Que mania é essa, entre nós brasileiros, de queimar as pontes com as conquistas do passado nacional, de desperdiçar esforços acumulados ao longo do tempo -- expressos em ensaios, artigos, materiais didáticos, manuais, estudos, cartas, manifestos, romances, crônicas, poemas, dissertações, teses, palestras ou aulas?
E o ensaio do Machado sobre a questão da nacionalidade? E o Prefácio interessantíssimo [mesmo] do Mário de Andrade? E os seis volumes da coleção do Afrânio Coutinho? E o livro do Sevcenko Literatura como missão? E o Cultura e sociedade, do Carlos Nelson Coutinho? E o 1930: a crítica e o Modernismo, do Lafetá? E o ensaio do Gullar sobre vanguarda e subdesenvolvimento?
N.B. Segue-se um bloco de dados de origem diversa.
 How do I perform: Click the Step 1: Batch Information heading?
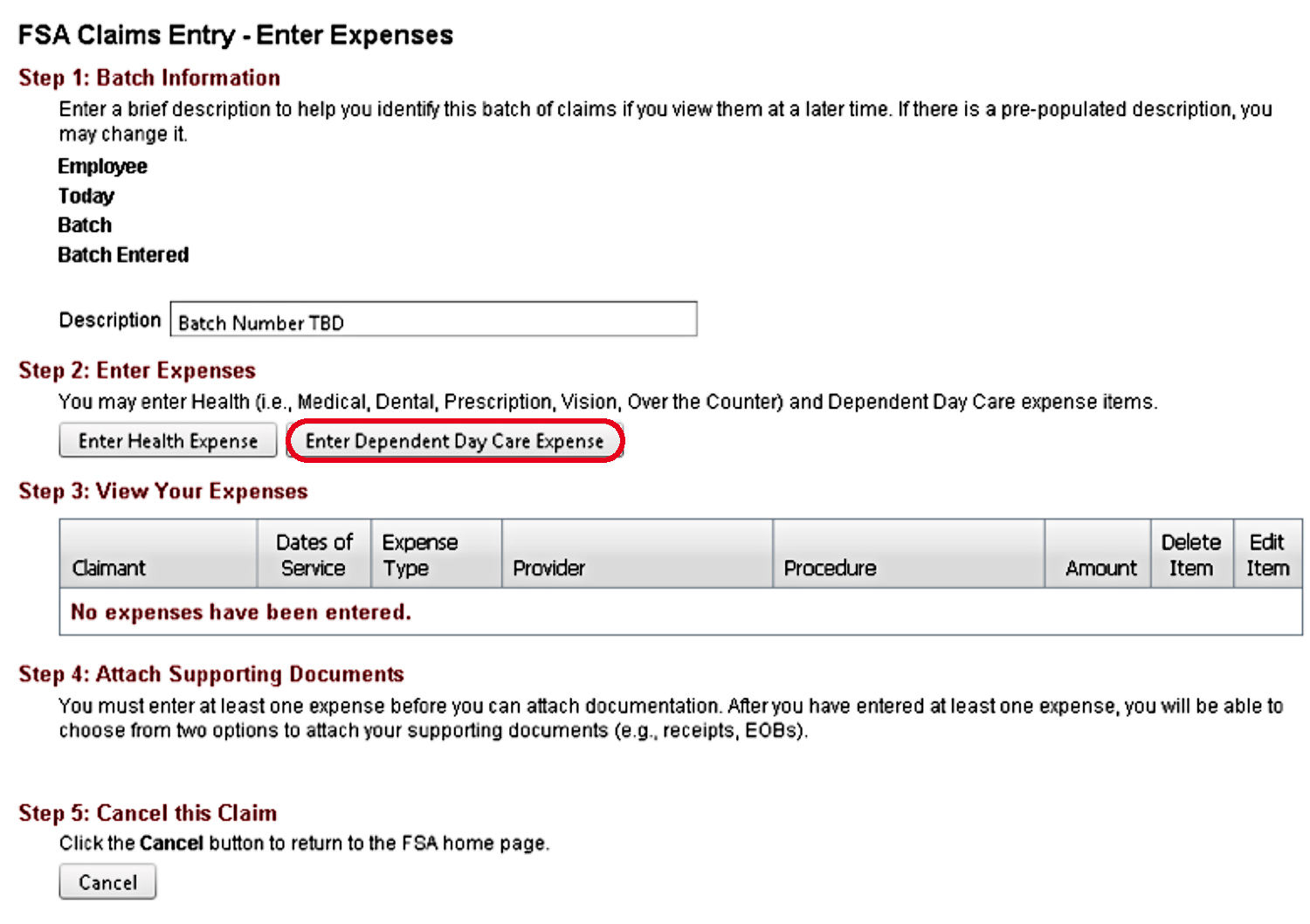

Todos títulos consagrados e fundamentais para a discussão sobre a relação entre ficção e realidade, que é, como sabemos, o tema, por excelência, da literatura desde que o mundo é mundo. E ele foi muito explorado pelos nossos grandes autores, gente que queimou as pestanas e pode entregar, de bandeja, uma série de perguntas essenciais para o debate contemporâneo sobre a escrita sobre si mesmo. Eu me pergunto novamente: por que os autores (com raríssimas exceções) não passaram por eles?
Que mania é essa de se apressar em dar louros à crítica estrangeira? Por que essa quantidade imensa (e irritante) de textos traduzidos ou vindos diretos da gringa? Sinceramente, soa-me a fetichismo e a pieguice.
Apesar disso, muito entusiasmado
Quando chegar ao final da leitura que, apesar do problemas apontados, estou adorando e achando muito valiosa, faço uma nova postagem para dar meu (modesto) veredito.
Parabéns às organizadoras e a todo/as o/as autore/as!
Apesar das críticas, estou lendo com devoção e achando o livro indispensável.